American Express cards are now available in the aisles of Target Corp. stores.
The New York company on Tuesday announced the official launch of its prepaid cards available exclusively at the discount retailer's stores across the country.
Prepaid cards, which work like debit cards and can be reloaded with cash, are usually marketed to lower-income consumers who don't have credit cards or checking accounts. Fees on cards can range widely depending on the issuer.
Although American Express Co. has been known for catering to a more affluent clientele, the company this summer moved to muscle in on the rapidly growing prepaid industry by introducing a prepaid card that it said had a far simpler fee structure than many of the cards on the market. That card can only be ordered online currently, but is set to become available in drug stores and other retailers in coming months.
The new prepaid card being sold at the Minneapolis-based chain has a similar format with just two fees: $3 to load money on the card and $3 per ATM withdrawal after the first free withdrawal each month. There is no fee to reload money onto the card by phone or online.

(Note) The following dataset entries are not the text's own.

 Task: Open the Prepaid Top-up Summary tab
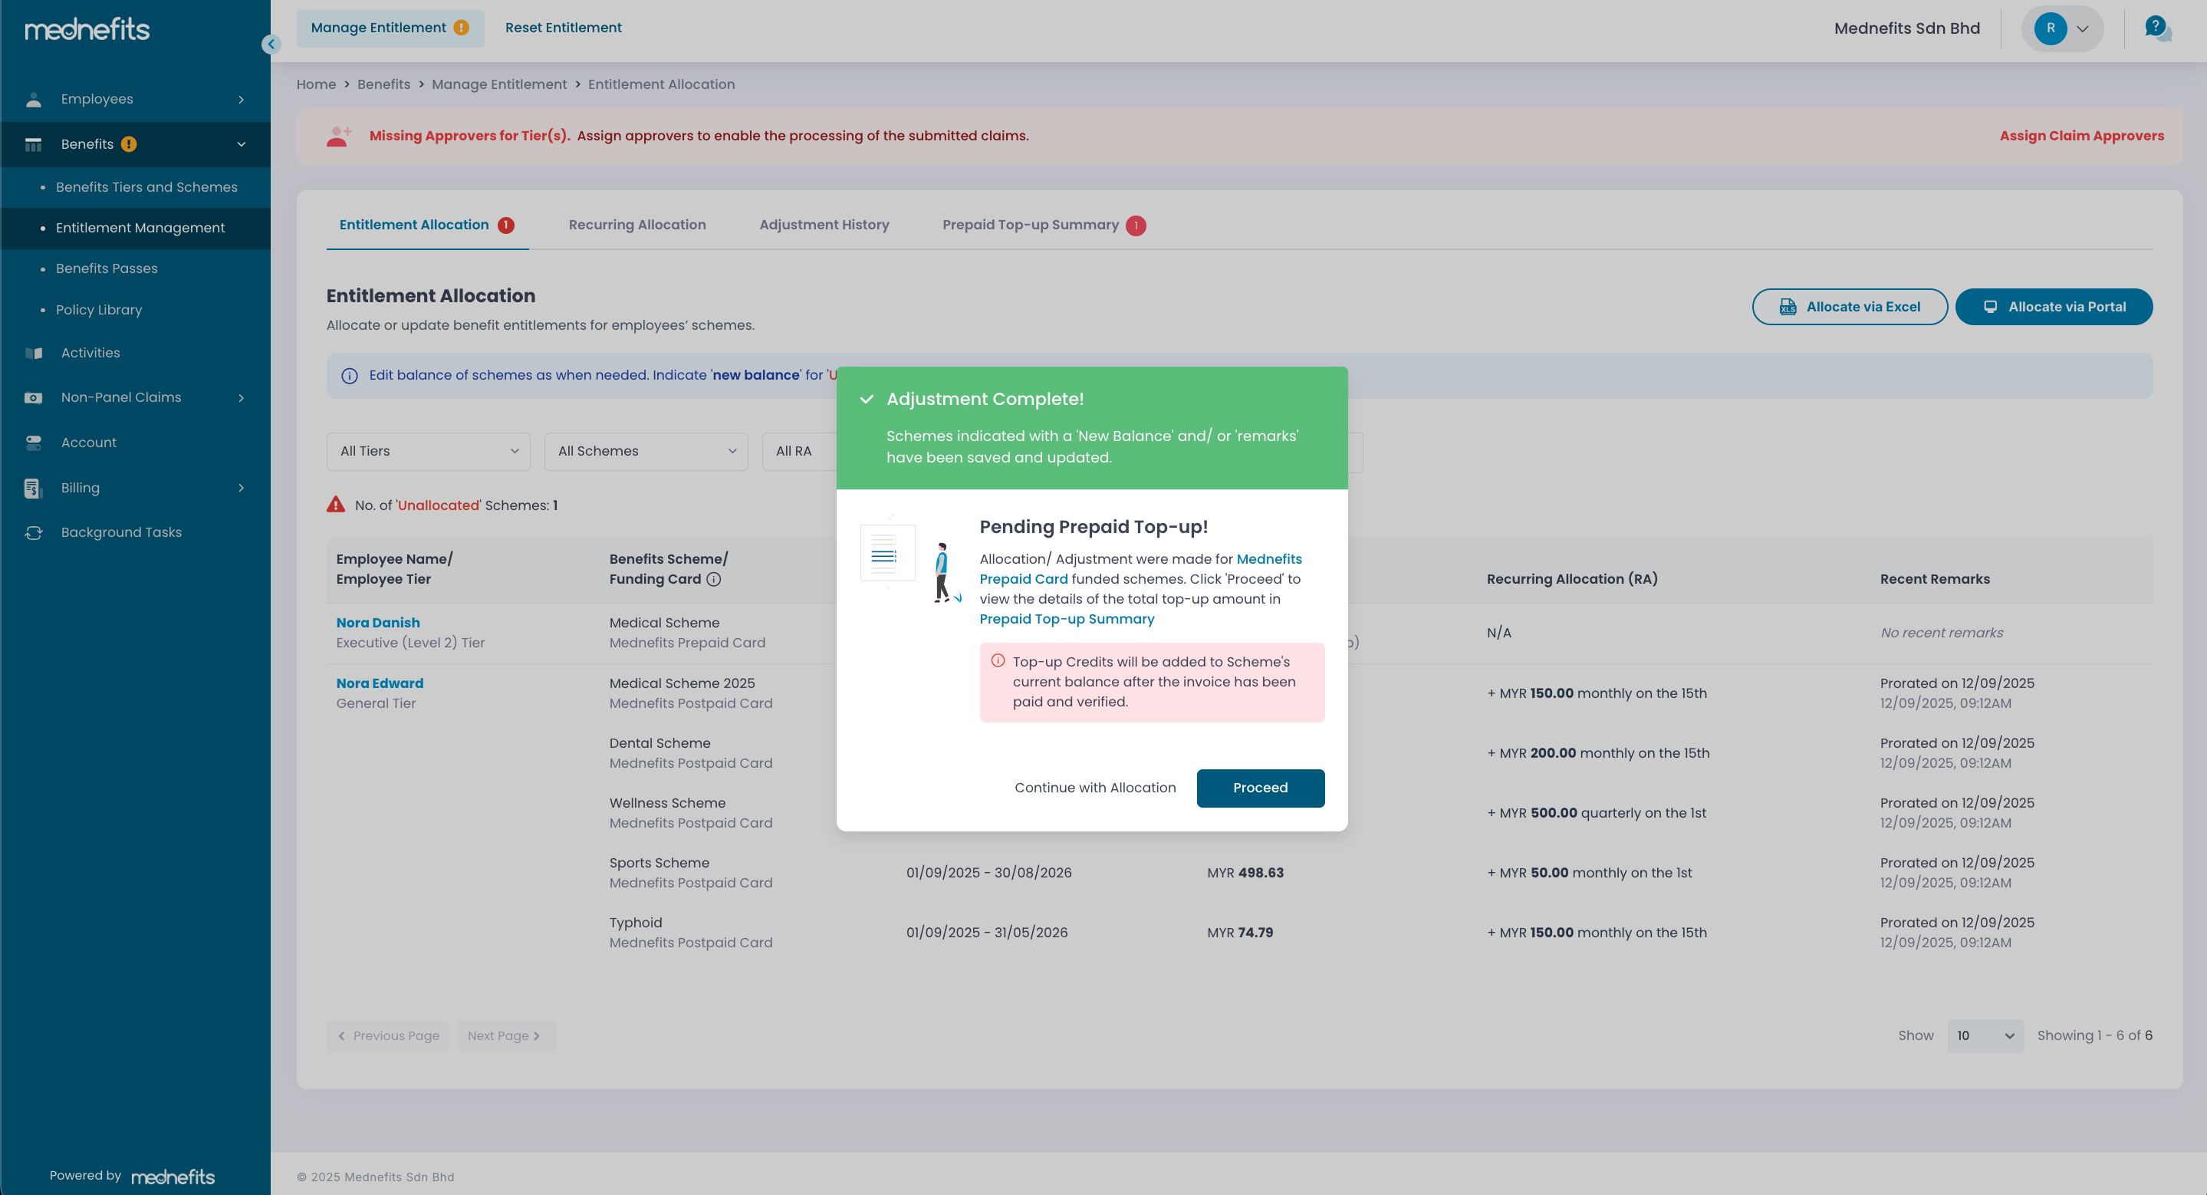[x=1030, y=224]
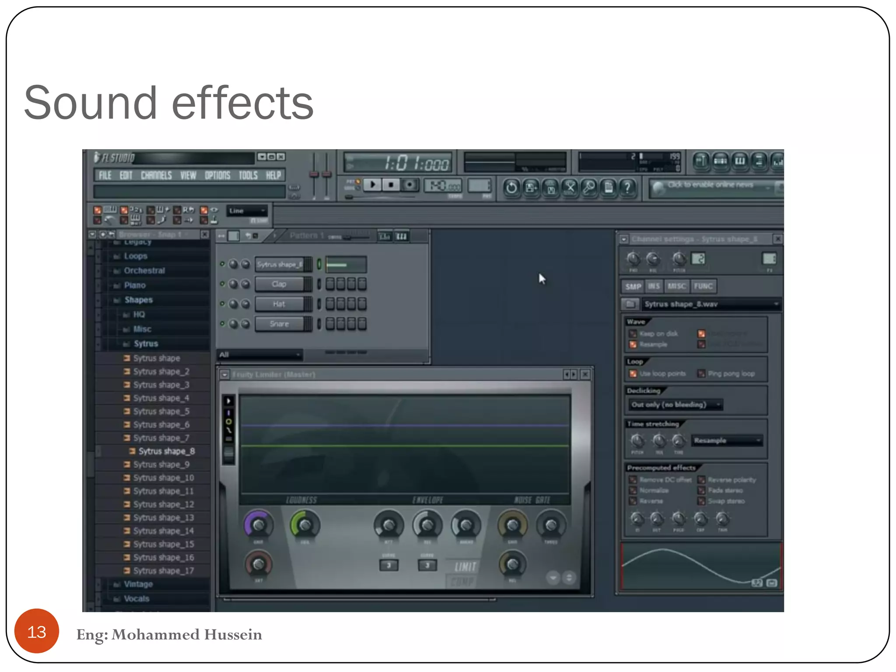The image size is (896, 672).
Task: Click the scissors cut icon in toolbar
Action: [570, 188]
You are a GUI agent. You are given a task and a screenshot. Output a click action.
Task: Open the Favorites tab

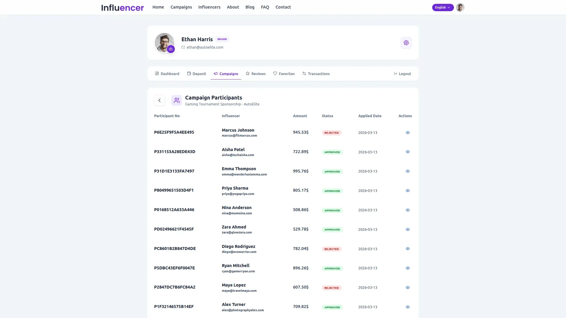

Amex said cardholders will also be able to check their account histories online and receive email and text alerts when funds are low.
The card was initially launched in a pilot with about 100 Target stores in February and became more widely available in about 1,000 Target stores in recent weeks.
Amex's foray into the prepaid market comes at a time when banks have introduced new and higher fees on checking accounts. Prepaid card issuers say that is prompting more consumers to look for alternative payment methods.
Last year, consumers loaded $41 billion on prepaid cards, up from $29 billion in the previous year and $19 billion in 2008, according to Mercator Advisory Group.
Consumer advocates have warned against prepaid cards, however, noting that steep fees on certain cards can quickly eat into funds. For example, some cards may charge $10 monthly fees or $1 every time customers use a PIN to make a purchase.
Stefan Happ, general manager of global payment options at Amex, said the company's prepaid cards have "revolutionized" the prepaid space by paring down fees. He also said American Express intends to continue partnering with retailers to offer prepaid cards.
The company's foray into the prepaid segment is "opening our company to new customer segments," he said.
Happ also noted prepaid cards are poised to grow even more significantly in coming years, as consumers look for ways to keep spending in check and take on less debt in the wake of the recession.